Toward a general-purpose API response data tidier

aedobbyn commented 6 years ago

I think the goal for the unconf would be to lay the foundation for an eventual package that is meant to sit in a user’s pipeline directly after a jsonlite::fromJSON() call, in place of initial bespoke munging of the nested list. The package would:

Tidy the nested list output into a tibble with one nested row per input
- Will be a best guess at how the user wants data formatted; at worst it should be easier to work with than the raw output
Allow for recursively filling .empty values at each level of the list (i.e., convert empty elements and NULLs to NAs or a user-defined value) so the tibble can be easily unnested
Include special handling for the most commonly used APIs so we know we’re getting these right (?)

The first step here (which is the goal for the unconf -- many thanks to @jennybc for working through the initial idea with me) seems to me to be defining patters in 1) API requests and their resulting responses and 2) in the most common/successful strategies people use in their tidying process. I think it would be useful to query a few more-or-less representative RESTful APIs and note the commonalities in the solutions for tidying them. The idea would be to extract the intersection of these solutions into general-purpose verbs and also to identify where these approaches fail.

I could see this package being useful not just for one-off data grabbing and tidying jobs but also for developing packages that interface with an arbitrary API. Could of course be used on any nested list, but I think it makes sense to keep the scope of the package focused to API data.

For a name, I’m thinking roomba[^1] but definitely not married to it.

[^1]: Provided that’s cool with the relevant trademark attorneys :satisfied:

jimhester commented 6 years ago

The GitNub graphQL API is one common source of these wonderfully nested lists, likely any graphQL based API would produce similar nested outputs.

I have found the data pretty cumbersome to work with as nested lists, so definitely think this is an area where additional tooling or a different data representation like you describe would help.

aedobbyn commented 6 years ago

Awesome thanks for pointing to that @jimhester!
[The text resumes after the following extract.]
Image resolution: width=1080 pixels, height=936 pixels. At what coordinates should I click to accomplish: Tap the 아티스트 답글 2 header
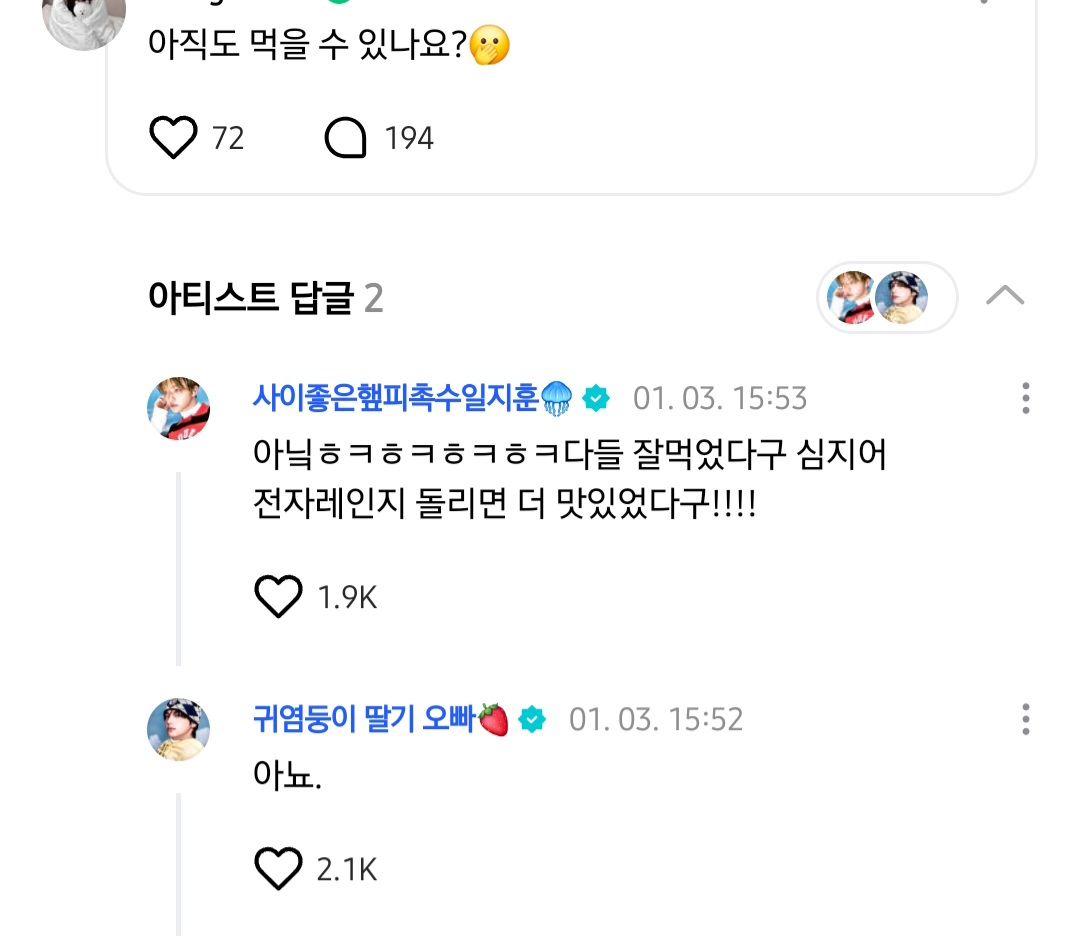click(265, 297)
cboettig commented 6 years ago

This sounds fantastic, I'm definitely interested in strategies for working with these deeply nested lists. @sckott , @maelle and I have recently been playing with jq in this context; e.g. https://ropensci.org/blog/2018/04/26/rectangling-onboarding/. jq is cool and all but I think it would be great to have a more native R interface for doing these kind of queries (analogous to dplyr instead of SQL).

I'm also curious about other query strategies for deeply nested JSON (i.e. other than jq). I've found some cool thinks can be done using the functions from @jeroen's jsonld package, and have also played around using SPARQL to do graph queries on JSON files (eg https://ropensci.github.io/rdflib/articles/rdf_intro.html). Again both of these approaches help do things that can be cumbersome with purrr alone but could use some nicer interfaces I think. SPARQL queries can be tricky to write (at least for me, I struggle with pure SQL queries too), but the nice thing is the return type is essentially always a data.frame, so no additional rectangling needed once you know how to ask for what you want.
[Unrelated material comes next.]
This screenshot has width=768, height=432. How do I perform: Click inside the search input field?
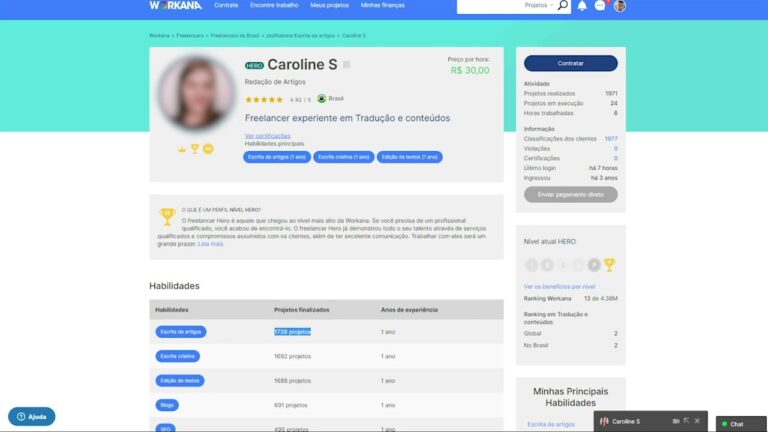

I've also been meaning to dive more into @hrbrmstr's excellent little book, https://github.com/hrbrmstr/drill-sergeant-rstats, on using Apache Drill from R to query large numbers of deeply nested JSON files.

Both the SPARQL and Drill approaches can optionally communicate over ODBC protocols, which should make some interesting potential for integration with dplyr / dbplyr and the great work folks at RStudio have been doing with database connections. Not really sure what is possible in that regard but would love to explore more.
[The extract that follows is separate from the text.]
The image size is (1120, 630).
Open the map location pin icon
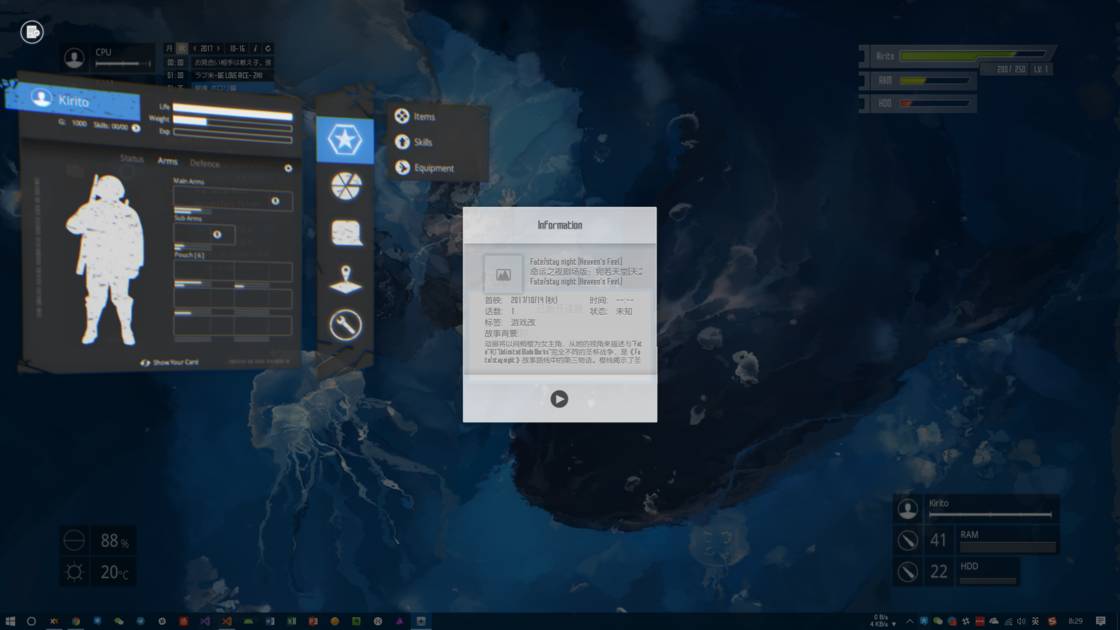coord(345,279)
jimhester commented 6 years ago

Agreed, it would be great to have something you wouldn't need to learn a new DSL for, particularly because there doesn't seem to be one consensus standard DSL used to query JSON like there is for XML (XQuery).

sckott commented 6 years ago

Its possible we could build something on top of jqr - since it is very fast, and jeroen is working on streaming, so it could be used for those large data problems as well. I think we could build in operations like replacing empty/NULL values with NA, and similar nasty problems with nested data.

hrbrmstr commented 6 years ago

I like the jqr suggestion (Drill, et. al. is a pretty heavyweight dep), esp if we build filters / filter helpers (I'm not really a fan of the syntax b/c it messes with my own mental model of how it ought to work but that's not really a big issue and it's a great tool).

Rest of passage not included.